Common Threads: Stories from the Quilt
Common Threads: Stories from the Quilt is a 1989 American documentary film that tells the story of the NAMES Project AIDS Memorial Quilt. Narrated by Dustin Hoffman, with a musical score written and performed by Bobby McFerrin, the film focuses on several people who are represented by panels in the Quilt, combining personal reminiscences with archive footage of the subjects, along with footage of various politicians, health professionals and other people with AIDS. Each section of the film is punctuated with statistics detailing the number of Americans diagnosed with and dead from AIDS through the early years of the epidemic. The film ends with the first display of the complete Quilt at the National Mall in Washington, D.C., during the 1987 Second National March on Washington for Lesbian and Gay Rights.

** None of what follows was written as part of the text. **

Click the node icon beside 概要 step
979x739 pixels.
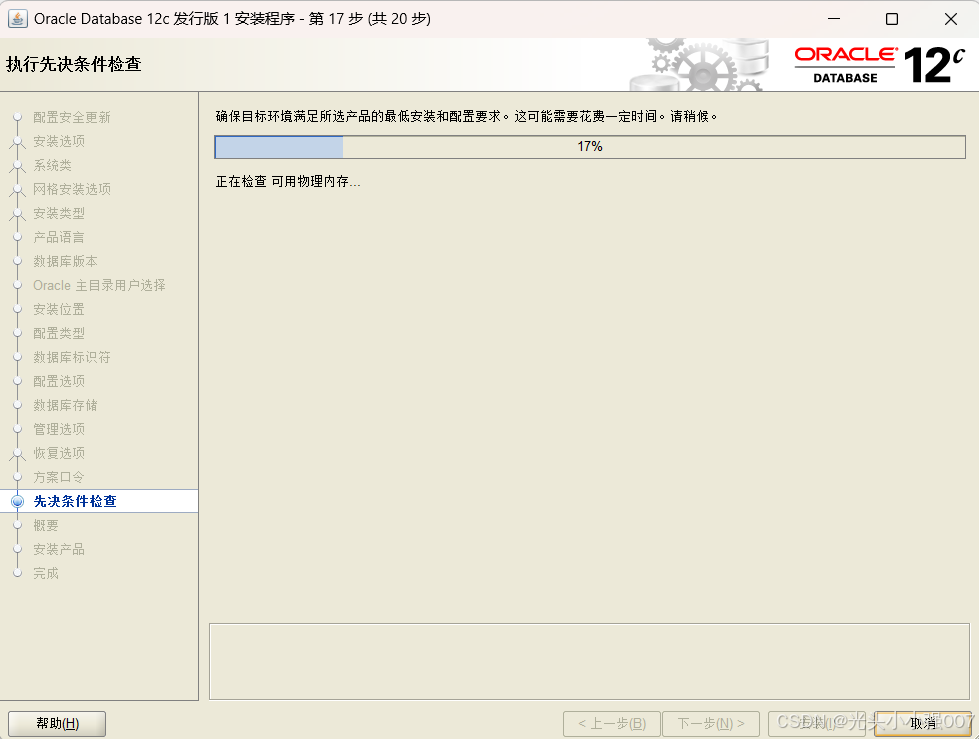[17, 525]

The film, made for HBO, was based in part on the book The Quilt: Stories From The NAMES Project by Cindy Ruskin, Matt Herron and Deborah Zemke.
The film relates the lives of five people memorialized with panels:
- Dr. Tom Waddell, physician and Olympic decathlete who founded the Gay Games; his story is told by his friend and mother of his child, Sara Lewinstein.

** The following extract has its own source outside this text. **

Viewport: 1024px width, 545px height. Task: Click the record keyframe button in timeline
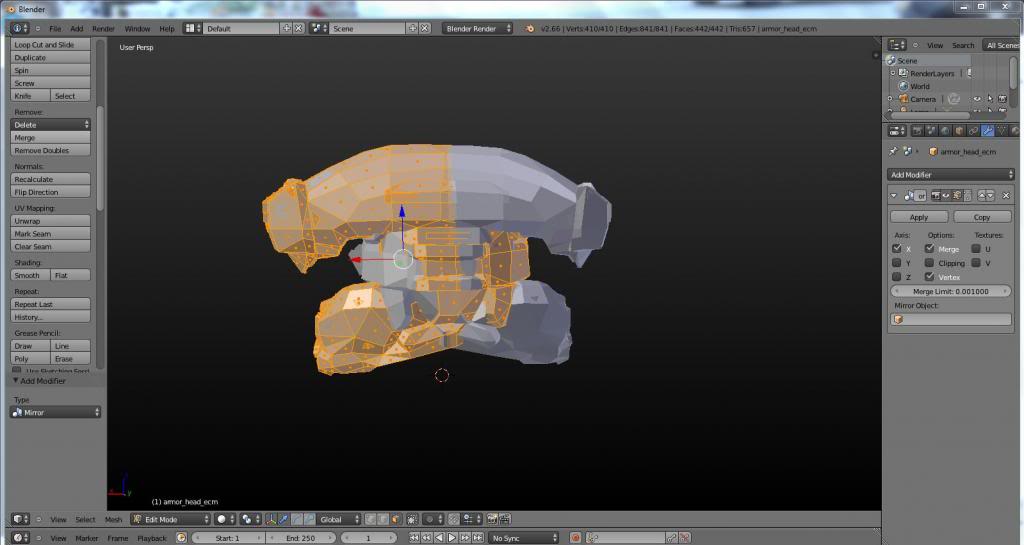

- David Mandell Jr., a young, 12-year-old hemophiliac; his storytellers are his parents, David Mandell and Suzi Mandell.
- Robert Perryman, an African-American man who contracted the disease through intravenous drug use; his widow, Sallie Perryman, tells his story.
- Jeffrey Sevcik, a gay man; his story is told by his partner, film critic and historian Vito Russo, who succumbed to the disease in 1990, five years after he was diagnosed.
- David C. Campbell, a Washington, D.C., landscape architect; his storyteller is his lover, U.S. Navy commander Tracy Torrey, who became his own storyteller as well, for he succumbed to the disease and was memorialized in the course of filming.
In 2024, the film was selected for preservation in the United States National Film Registry by the Library of Congress as being "culturally, historically, or aesthetically significant".